==== Records shown

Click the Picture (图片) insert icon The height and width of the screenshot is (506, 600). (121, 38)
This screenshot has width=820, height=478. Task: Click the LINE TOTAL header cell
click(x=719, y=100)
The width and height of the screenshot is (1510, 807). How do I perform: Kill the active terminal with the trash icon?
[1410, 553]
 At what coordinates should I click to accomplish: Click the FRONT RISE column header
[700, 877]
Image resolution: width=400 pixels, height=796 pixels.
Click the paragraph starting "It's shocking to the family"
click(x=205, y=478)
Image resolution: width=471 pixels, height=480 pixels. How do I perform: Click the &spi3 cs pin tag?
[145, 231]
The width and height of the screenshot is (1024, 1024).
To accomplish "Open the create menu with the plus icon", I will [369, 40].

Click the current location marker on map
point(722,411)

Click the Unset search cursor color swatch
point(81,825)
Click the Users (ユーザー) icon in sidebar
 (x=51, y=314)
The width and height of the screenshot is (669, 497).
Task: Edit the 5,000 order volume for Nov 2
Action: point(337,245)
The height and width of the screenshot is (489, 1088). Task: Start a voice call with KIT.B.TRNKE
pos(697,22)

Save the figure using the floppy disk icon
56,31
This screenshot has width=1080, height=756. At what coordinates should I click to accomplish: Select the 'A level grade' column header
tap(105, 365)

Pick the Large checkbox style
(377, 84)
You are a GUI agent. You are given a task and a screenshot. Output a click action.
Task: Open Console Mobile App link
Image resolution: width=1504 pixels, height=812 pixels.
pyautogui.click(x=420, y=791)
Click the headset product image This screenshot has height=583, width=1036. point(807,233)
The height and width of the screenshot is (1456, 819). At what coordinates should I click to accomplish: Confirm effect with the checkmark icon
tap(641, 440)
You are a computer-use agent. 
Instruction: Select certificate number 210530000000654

========

Work to be completed: Read through the data and copy every line where "Open" shows up.

Response to this task:
To accomplish "Open the create menu with the plus icon", I will [369, 40].
Task: Open Console Mobile App link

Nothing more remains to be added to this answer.